* What you will do: Rewrite the records from the line with "Akceptuję (323, 906)" through the end of the records, changing every "Słownik" to "Dictionary" and leaving everything else as it is.

--- Start Exercise material ---

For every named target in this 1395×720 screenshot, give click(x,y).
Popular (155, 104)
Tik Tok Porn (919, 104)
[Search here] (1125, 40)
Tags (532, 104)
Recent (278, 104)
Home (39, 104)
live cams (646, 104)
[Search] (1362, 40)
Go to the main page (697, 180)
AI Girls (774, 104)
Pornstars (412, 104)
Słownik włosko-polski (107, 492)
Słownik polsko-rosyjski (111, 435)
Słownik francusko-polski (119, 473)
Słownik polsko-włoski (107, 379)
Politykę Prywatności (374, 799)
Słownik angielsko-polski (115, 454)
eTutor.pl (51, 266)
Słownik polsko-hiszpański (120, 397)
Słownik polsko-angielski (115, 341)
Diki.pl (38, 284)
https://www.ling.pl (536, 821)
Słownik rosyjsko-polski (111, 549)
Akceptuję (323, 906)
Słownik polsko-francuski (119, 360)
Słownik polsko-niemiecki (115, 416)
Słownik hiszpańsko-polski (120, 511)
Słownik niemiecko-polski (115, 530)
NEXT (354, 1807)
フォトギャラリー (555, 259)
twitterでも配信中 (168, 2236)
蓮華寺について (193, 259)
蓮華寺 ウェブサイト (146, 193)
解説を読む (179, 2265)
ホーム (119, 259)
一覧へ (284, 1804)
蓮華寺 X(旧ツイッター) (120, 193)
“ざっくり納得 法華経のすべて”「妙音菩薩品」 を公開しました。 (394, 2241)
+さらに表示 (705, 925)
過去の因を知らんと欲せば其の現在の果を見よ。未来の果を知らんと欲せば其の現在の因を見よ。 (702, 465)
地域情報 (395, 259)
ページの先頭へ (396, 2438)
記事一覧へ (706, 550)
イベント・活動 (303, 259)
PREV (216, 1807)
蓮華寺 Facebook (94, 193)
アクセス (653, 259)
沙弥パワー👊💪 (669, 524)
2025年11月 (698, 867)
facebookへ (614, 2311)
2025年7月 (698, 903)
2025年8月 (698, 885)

--- End Exercise material ---

* Answer below:
Akceptuję (323, 906)
Dictionary polsko-francuski (119, 360)
Dictionary polsko-niemiecki (115, 416)
Dictionary hiszpańsko-polski (120, 511)
Dictionary niemiecko-polski (115, 530)
NEXT (354, 1807)
フォトギャラリー (555, 259)
twitterでも配信中 (168, 2236)
蓮華寺について (193, 259)
蓮華寺 ウェブサイト (146, 193)
解説を読む (179, 2265)
ホーム (119, 259)
一覧へ (284, 1804)
蓮華寺 X(旧ツイッター) (120, 193)
“ざっくり納得 法華経のすべて”「妙音菩薩品」 を公開しました。 (394, 2241)
+さらに表示 (705, 925)
過去の因を知らんと欲せば其の現在の果を見よ。未来の果を知らんと欲せば其の現在の因を見よ。 (702, 465)
地域情報 (395, 259)
ページの先頭へ (396, 2438)
記事一覧へ (706, 550)
イベント・活動 (303, 259)
PREV (216, 1807)
蓮華寺 Facebook (94, 193)
アクセス (653, 259)
沙弥パワー👊💪 (669, 524)
2025年11月 (698, 867)
facebookへ (614, 2311)
2025年7月 (698, 903)
2025年8月 (698, 885)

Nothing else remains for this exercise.